The story takes place a year after Vincent died at 37-years-old on July 29, 1890 in Auvers-sur-Oise, France. In Zundert, Netherlands, Armand, the son of a postmaster, who was a close friend of Vincent’s, is given by his father a letter from Vincent, written before he died, to Vincent’s brother, Theo.
Armand, at first, is a hot head. The movie first shows Armand beating up on a soldier and then fighting in a bar. It is only after his father tells him the importance of the letter to Theo that Armand agrees to keep his word to deliver it. Armand’s father says, “What if you had died, and, before you died, you had written me a letter. Wouldn’t you want me to get it.”
Armand travels to Paris to find Theo, only to discover Theo died six months after Vincent did. Armand, after interviewing several people, decides to go to a small French village called Auvers-sur-Oise to give the letter to the doctor who treated Van Gogh for his melancholy, which today probably would have been called manic depressive.
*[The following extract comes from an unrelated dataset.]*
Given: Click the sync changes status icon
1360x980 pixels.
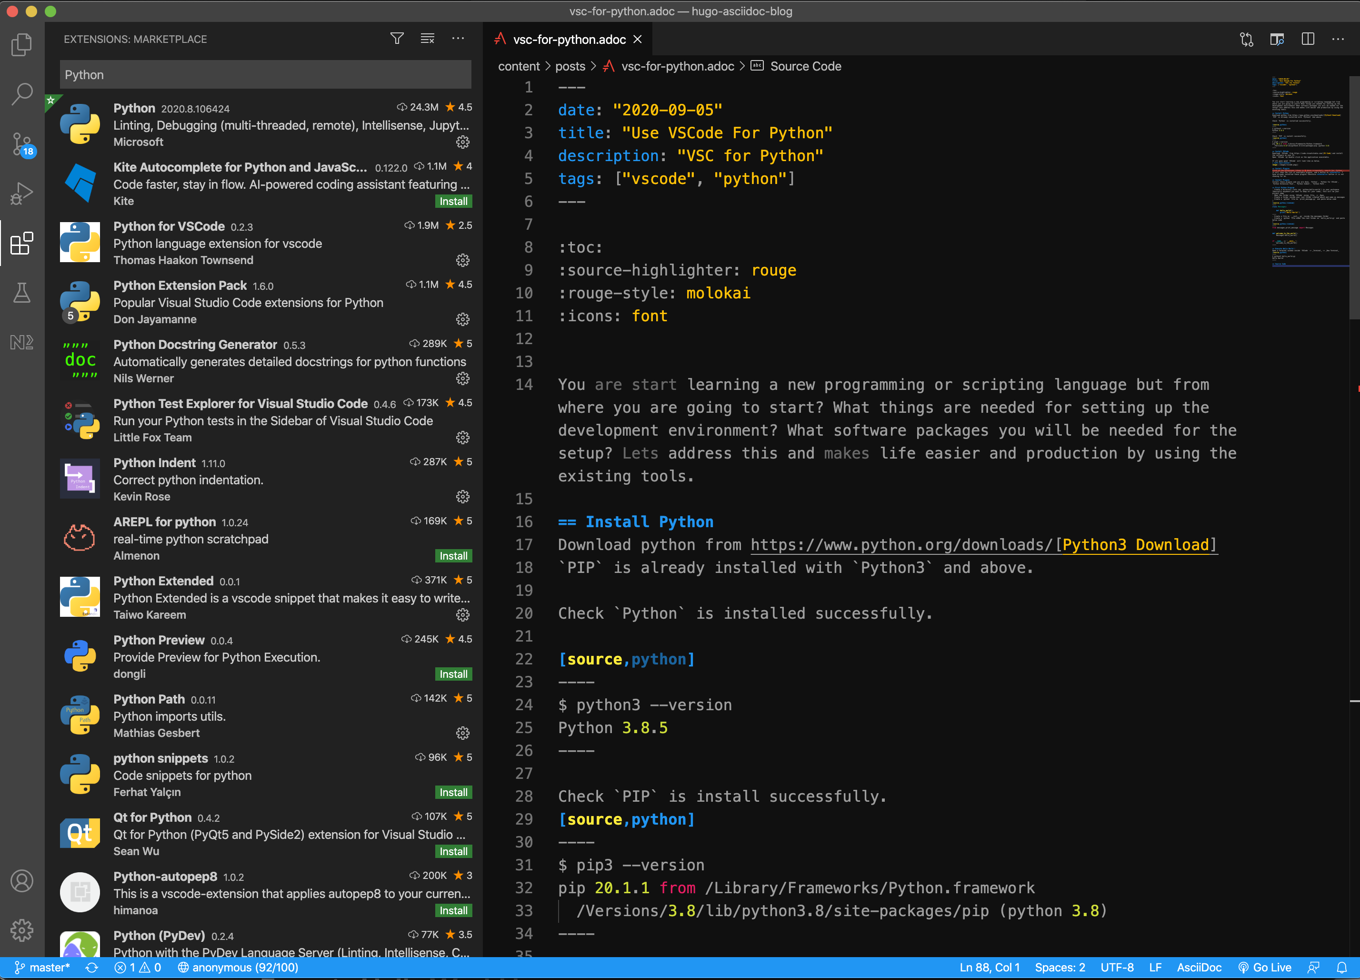Looking at the screenshot, I should [x=92, y=967].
When he gets to the doctor’s village, he meets the doctor’s daughter who clearly liked Vincent Van Gogh, but who lies to him about Vincent. Then, he meets the housekeeper, who tells him to go away and says Van Gogh was a very evil man. The doctor’s out of town, so Armand rents the room where Vincent died in the little hotel bar being kept by a lovely woman who clearly was also interested in Van Gogh.
Armand tries to find out why Van Gogh shot himself, but another doctor tells him it would have been impossible for Van Gogh to shoot himself at that angle. When people shoot themselves, they shoot themselves in the head, the mouth, or the heart, not in the lower abdomen. Also, from the angle of the shot and the force of entry of the bullet, Van Gogh must have pulled the trigger with his big toe.
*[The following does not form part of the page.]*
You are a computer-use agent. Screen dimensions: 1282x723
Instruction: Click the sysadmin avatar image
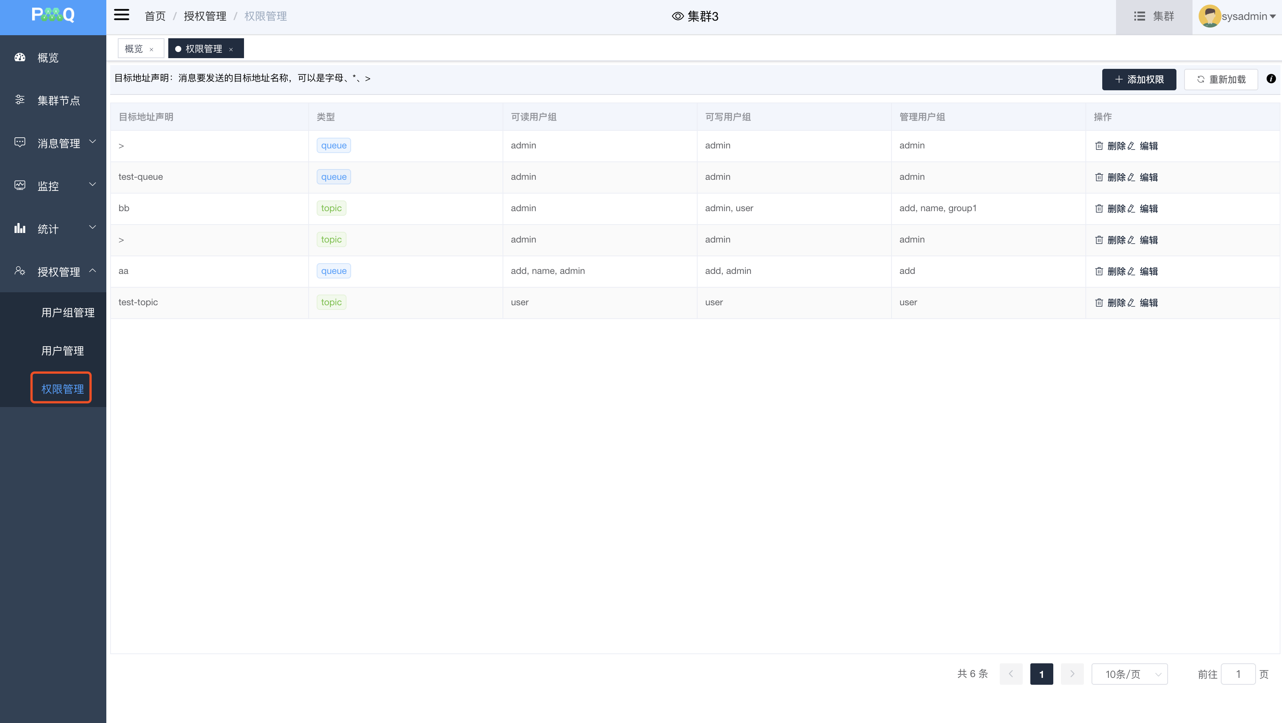click(x=1209, y=16)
Now, Armand wants to discover who killed Van Gogh, but everyone has a good alibi, and everyone seems to tell the truth, but the truths disagree with one another. Each person, however, reveals something about Van Gogh. They talk about Van Gogh’s short-lived friendship with Gaugin and other famous painters of the period. Vincent Van Gogh only painted for a few years (the movie says eight), but he painted 860 oil paintings. The doctor treating Van Gogh envied his art because he always wanted to be an artist and spent his nights copying Van Gogh’s paintings. When the doctor died, he gave the paintings to a French museum, and the museum had to decide which were Van Gogh’s and which were the doctor’s.
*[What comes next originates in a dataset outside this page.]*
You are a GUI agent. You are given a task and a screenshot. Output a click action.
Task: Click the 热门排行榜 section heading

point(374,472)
LOVING VINCENT takes a moment to get used to as a movie in high art. Once you get used to it, it becomes a fascinating revelation of Vincent Van Gogh, so much so that this review could go on and on. Besides being an interesting whodunit, this Polish production finds renowned actors who look like the characters in Van Gogh’s paintings.
By the way, the movie does mention that Van Gogh studied for the priesthood in the Reformed Church and failed. Then, he studied to be a missionary and failed. His father was a devout man of God, and Van Gogh clearly wanted to follow in his footsteps. However, the movie doesn’t show his theological interest in any meaningful way and doesn’t show Van Gogh’s faith in Jesus Christ. The one overtly Christian character, the housekeeper, is a mean-spirited gossip and slanderer, which is very sad.
At any rate, LOVING VINCENT is fascinating, with a strong moral worldview about doing the right thing, finding out the truth, honoring relationships, and respecting bequests. Although not a big audience movie, it’s a move well worth watching.